The Farmer does all the window opening and I stand there like The Evil Dead, contributing nothing much at all.
Rosie gets really cross and decides to move her quilt and sleep downstairs.
The little one has crept into our bed while we were dealing with the bats. He is sprawled out. His fingers are splayed and look like two small starfish.
Eventually, the house settles back to silence and I lie awake hoping the bats fly outside.....
The following day there is an almighty storm outside and at one point, the secondary glazing begins to bulge. There is a gap in the window which means it never shuts properly and the wind finds the gap and screams through it. The noise is awful.
There are thumps and moans, bumps and more screaming winds. A window breaks at the back.
We are all gathered in the living room but the children are really scared. I am too but have to pretend that everything is fine and that the storm will soon pass.
The little bat has sought shelter just outside the bathroom window and she clings upside down to the window sill.
Night falls and we manage to get the children to settle and sleep. The following morning, it is still very windy but nothing like the day before.

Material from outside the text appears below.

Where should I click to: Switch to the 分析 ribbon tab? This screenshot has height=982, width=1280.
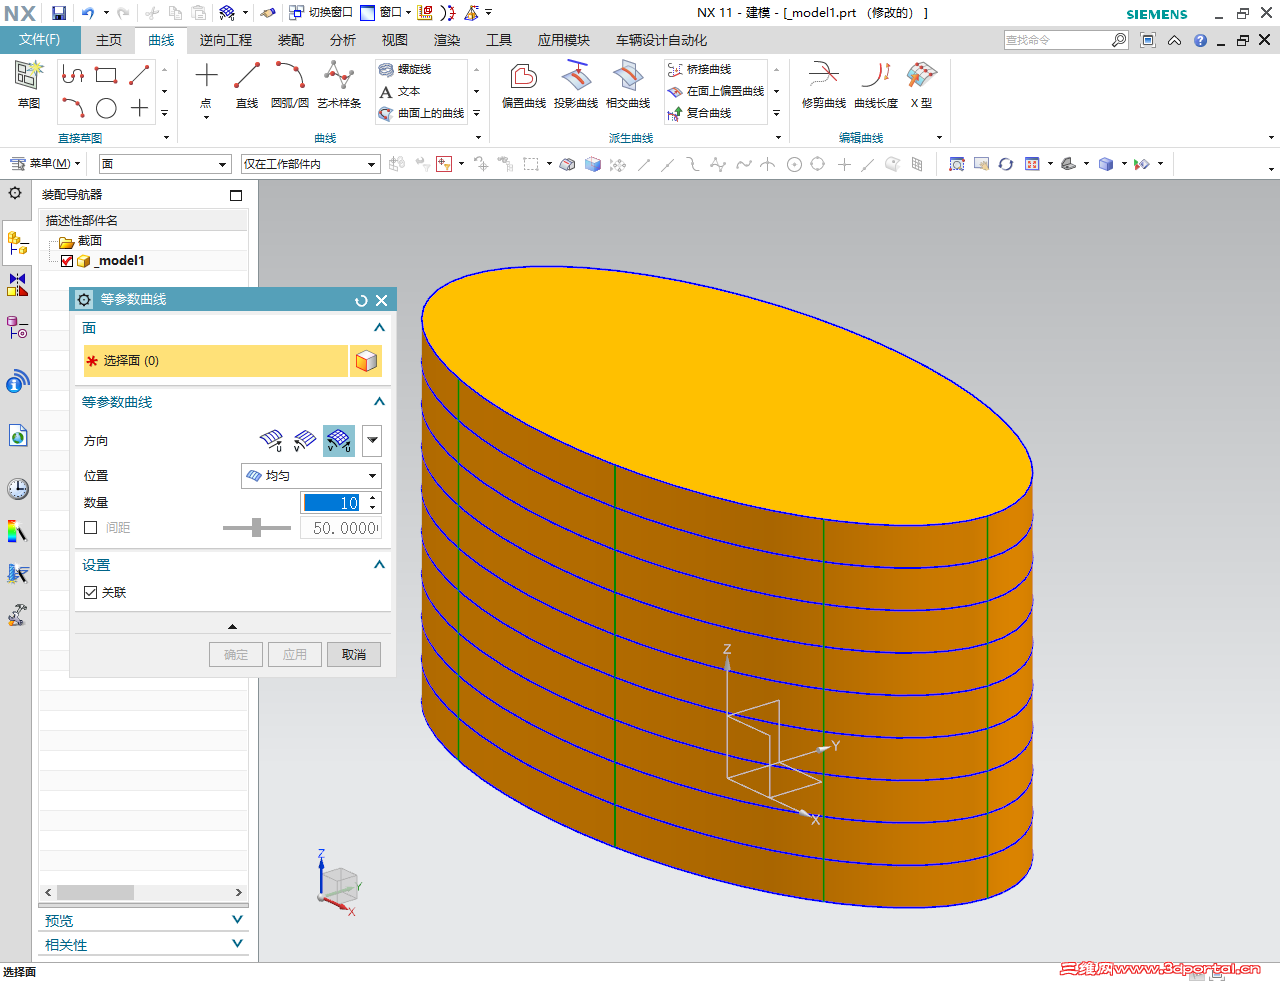coord(342,40)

The very spine of the roof has been torn off and moves menacingly like a huge snake, spitting pieces of broken slate on to the ground below.
It had whipped around and broken the back window.
The guttering and downpipes lay broken and some fascia had been blown into the field.
The plaster in the bedroom finally gives up the ghost after the rain pours in through the roof.
It is all a bit of a mess.
Rosie eyes the situation and begins to huff.
"Oh great, now the bats can just march in through the roof".....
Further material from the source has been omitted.